What has happened since then? It is almost November and the gears are grinding slowly. The City’s Parking Authority has heard from a consultant that told them, yes, there would be a lot of interest in a lease or sale of the assets. But there are additional steps to be carried out: an even if an interest is expressed, there is a lot of negotiation to follow. Keep in mind that the City has until 2011 to show a 50% minimum funding ratio for its pensions to avoid a state takeover. One would think there would be more urgency.

The County’s Airport Authority-the entity that would have to sign off on a deal for the County-has yet to publicly discuss the issue at any of its board meetings, according to the Authority’s public records officer. There is no timeline other than a self-imposed one by the County Executive (a May newspaper article said the Executive "…will ask the county airport authority to put Pittsburgh International’s parking garage and surface lots, about 13,200 spaces in all, up for sale this year"); by that measure there is no way a deal gets done this year.

County Catches Parking Privatization Bug

The County Chief Executive wants to explore the possibility of turning some 13k parking spaces at Pittsburgh International Airport over to the private sector. The hope is that a private interest would be attracted to the possibility of managing and profiting from airport parking and would give the County a massive up-front payment, something to the tune of $500 million or so. That money could then be used to retire a big chunk of debt related to the airport and hopefully lower the fees the airlines operating at the facility are now paying to help retire the debt. Those fees are very uncompetitive in comparison with other airports.

It is a good idea that should be explored. Much like the Pittsburgh proposal to turn over parking garages and lots to a private operator in order to get money to retire debt and shore up pensions, the County would have to work through a separate entity to get the deal done. In the case of the County it is the Airport Authority. The Authority would likely have to complete a valuation of the assets and determine bidding procedures, etc. Though some have been optimistic that the parking could fetch $500 million, considerations like staffing, maintenance, ability to increase rates, applicable FAA regulations, and private ownership (which would entail having to pay property taxes) might lower the number.

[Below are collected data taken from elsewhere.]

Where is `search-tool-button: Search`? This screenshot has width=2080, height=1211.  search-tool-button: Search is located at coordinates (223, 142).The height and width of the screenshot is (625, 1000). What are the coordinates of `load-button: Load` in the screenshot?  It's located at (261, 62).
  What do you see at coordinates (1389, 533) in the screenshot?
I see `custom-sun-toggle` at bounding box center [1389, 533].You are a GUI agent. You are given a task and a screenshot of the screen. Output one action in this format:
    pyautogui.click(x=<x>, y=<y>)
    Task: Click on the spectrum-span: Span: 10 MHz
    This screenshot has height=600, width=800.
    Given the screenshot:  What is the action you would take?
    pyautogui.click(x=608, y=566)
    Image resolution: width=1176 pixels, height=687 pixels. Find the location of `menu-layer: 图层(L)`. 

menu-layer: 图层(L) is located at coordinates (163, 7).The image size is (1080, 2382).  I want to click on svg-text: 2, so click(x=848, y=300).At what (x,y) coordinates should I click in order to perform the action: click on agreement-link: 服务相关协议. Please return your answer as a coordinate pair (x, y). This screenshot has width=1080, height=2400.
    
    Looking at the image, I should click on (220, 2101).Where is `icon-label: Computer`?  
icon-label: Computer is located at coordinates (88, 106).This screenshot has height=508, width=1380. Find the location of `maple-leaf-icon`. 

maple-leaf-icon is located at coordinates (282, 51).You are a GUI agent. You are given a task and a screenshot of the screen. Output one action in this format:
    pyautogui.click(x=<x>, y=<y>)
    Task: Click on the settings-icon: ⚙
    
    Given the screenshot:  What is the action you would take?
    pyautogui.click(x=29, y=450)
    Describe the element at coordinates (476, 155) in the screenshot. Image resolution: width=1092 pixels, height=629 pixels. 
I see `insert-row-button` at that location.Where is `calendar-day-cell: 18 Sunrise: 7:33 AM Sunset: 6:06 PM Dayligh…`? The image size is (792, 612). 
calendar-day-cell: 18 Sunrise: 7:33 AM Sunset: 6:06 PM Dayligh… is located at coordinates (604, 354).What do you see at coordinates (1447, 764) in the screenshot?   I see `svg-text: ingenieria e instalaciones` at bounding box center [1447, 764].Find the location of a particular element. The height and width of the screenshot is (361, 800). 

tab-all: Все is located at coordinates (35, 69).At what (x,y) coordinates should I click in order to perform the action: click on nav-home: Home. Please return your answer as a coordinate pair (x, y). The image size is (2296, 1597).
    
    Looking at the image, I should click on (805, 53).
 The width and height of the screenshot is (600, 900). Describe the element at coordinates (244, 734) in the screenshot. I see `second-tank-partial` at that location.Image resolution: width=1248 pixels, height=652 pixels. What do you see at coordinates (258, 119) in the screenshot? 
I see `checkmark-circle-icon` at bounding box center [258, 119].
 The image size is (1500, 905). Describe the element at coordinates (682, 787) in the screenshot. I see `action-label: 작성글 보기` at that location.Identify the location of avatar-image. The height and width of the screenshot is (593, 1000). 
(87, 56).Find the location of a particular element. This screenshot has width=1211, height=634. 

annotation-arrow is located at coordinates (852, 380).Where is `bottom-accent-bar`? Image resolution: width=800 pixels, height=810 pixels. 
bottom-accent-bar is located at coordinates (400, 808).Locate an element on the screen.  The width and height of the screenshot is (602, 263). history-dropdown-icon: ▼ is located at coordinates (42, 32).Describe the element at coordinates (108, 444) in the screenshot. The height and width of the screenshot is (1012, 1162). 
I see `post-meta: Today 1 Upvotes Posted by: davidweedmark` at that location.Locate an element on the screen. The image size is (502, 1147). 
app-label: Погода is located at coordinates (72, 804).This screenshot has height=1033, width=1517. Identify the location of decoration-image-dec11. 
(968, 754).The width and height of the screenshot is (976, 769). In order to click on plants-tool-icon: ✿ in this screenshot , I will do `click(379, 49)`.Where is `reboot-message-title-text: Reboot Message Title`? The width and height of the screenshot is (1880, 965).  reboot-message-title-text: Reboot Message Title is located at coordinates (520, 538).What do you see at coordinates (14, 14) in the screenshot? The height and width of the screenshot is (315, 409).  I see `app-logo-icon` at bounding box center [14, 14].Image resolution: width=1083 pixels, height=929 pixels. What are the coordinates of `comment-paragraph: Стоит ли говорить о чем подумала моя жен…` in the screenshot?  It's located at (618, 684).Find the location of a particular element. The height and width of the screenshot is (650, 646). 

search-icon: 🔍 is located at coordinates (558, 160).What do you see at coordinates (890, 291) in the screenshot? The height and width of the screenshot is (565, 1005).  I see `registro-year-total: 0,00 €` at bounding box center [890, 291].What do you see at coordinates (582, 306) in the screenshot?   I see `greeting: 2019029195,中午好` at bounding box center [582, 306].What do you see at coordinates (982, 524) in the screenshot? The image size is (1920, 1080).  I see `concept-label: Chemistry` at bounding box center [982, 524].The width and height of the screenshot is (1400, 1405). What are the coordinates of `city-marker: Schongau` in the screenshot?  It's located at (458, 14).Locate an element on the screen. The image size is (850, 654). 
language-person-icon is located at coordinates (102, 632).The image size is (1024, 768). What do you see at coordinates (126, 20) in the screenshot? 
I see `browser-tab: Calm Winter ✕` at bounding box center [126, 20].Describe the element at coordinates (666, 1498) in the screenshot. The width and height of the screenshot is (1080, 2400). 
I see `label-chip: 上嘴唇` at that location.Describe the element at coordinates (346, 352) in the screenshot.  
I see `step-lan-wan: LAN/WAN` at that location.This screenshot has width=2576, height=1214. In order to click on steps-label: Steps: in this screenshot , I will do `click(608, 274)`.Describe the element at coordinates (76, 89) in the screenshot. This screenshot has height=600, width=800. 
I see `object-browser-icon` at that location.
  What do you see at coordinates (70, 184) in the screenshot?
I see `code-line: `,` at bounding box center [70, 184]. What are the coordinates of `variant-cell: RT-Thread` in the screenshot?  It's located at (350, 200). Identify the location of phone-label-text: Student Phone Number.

Another thing to keep in mind is the $110 million left from the gaming disbursement for retiring debt at the Airport. If a bid is pursued, is successful, but brings in less than the $500m, that money could be used to close the gap. If the bid brings in at least $500m (or more), there will be a strong temptation to use that money for other purposes (the County intercepts all of the money according to state law) that don’t involve paying off airport debt.